Investigators have identified at least 2 new risk factors for liver-related mortality in patients with hepatitis C virus (HCV).

A team, led by Nobuhiro Hattori, Department of Internal Medicine, Division of Gastroenterology and Hepatology, St. Marianna University School of Medicine, identified the risk factors linked to liver-related and non-liver-related mortality in patients with HCV following sustained virologic response to direct-acting antiviral agents.

The Study

In the retrospective, single-center cohort, the investigators examined 330 patients with HCV cured by DAAs. There was a median follow-up of 3.38 years. Each patient was administered IFN-free DAA treatment between September 2014 and January 2021 at the St. Marianna University Hospital. In addition, the patients with a history of hepatocellular carcinoma (HCC) did not have active HCC at the time of initiation of their final DAA therapy.

The study included 1481 person-years of follow-up, with 25 patients dying during the course of the study.

The investigators also collected data on age, sex, HCV genotype, history of HCC, previous DAA treatment, diabetes mellitus (DM), and hypertension history.

The team also collected laboratory test results, including aspartate aminotransferase (AST), alanine aminotransferase (ALT), albumin, total bilirubin, platelet, alpha-fetoprotein (AFP), and mac-2 binding protein glycan isomer (M2BPGi) before the final DAA treatment and at 12 weeks after the end of treatment.

Outcomes

The investigators sought primary outcomes of the incidence and predictors of liver-related and non-liver-related deaths of patients with HCV cured by IFN-free DAA treatment.

They also identified the cumulative all-cause, liver-related, and non-liver-related mortality using Kaplan-Meier methods and univariate and multivariate Cox proportional hazard models to identify the predictors of liver-related and non-liver-related deaths.

The results show a cumulative liver-related or non-liver-related mortality rate of 0.00 or 1.29% at year 1, compared to 2.87 or 3.60% at year 3 and 5.10 or 9.46% at year 5.

For liver-related deaths, 90% (n = 9) were from liver cancer, while the most common cause of non-liver-related deaths was malignancy.

After conducting a multivariate analysis using the Cox proportional hazard model, the investigators found diabetes mellitus (HR, 13.1; 95% CI, 2.81–61.3) and a history of hepatocellular carcinoma (HR, 12.8; 95% CI, 2.76–59.2), independently predicted liver-related death.
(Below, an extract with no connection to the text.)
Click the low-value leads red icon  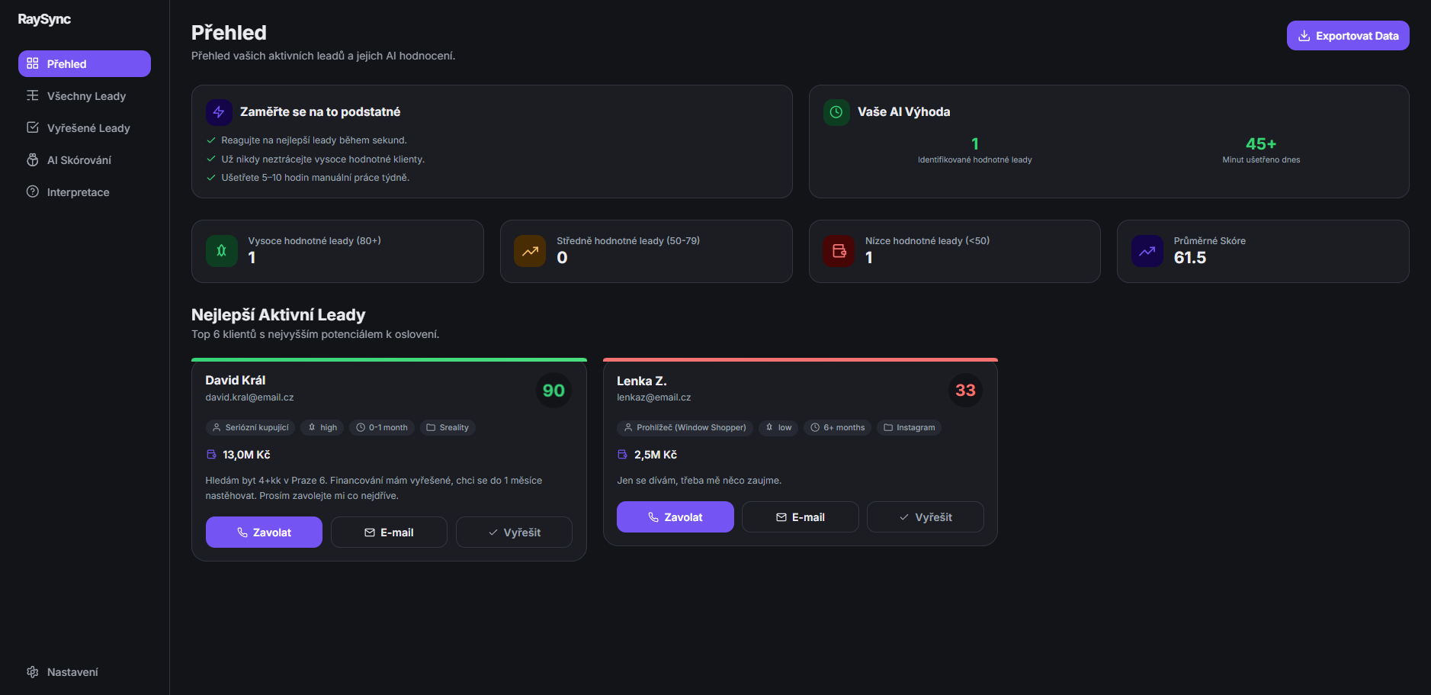point(839,251)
There were no variables linked to non-liver-related death.

“Our findings suggest that DM and a history of HCC are risk factors for liver-related mortality of HCV patients cured by DAAs,” the authors wrote. “These results indicate that early management of HCV and HCC surveillance of diabetic patients after SVR are important to increase the chance of survival. Further studies are needed to confirm the association of DM and HCC history with survival.”

The study, “Risk factors for liver-related mortality of patients with hepatitis C virus after sustained virologic response to direct-acting antiviral agents,” was published online in JGH Open.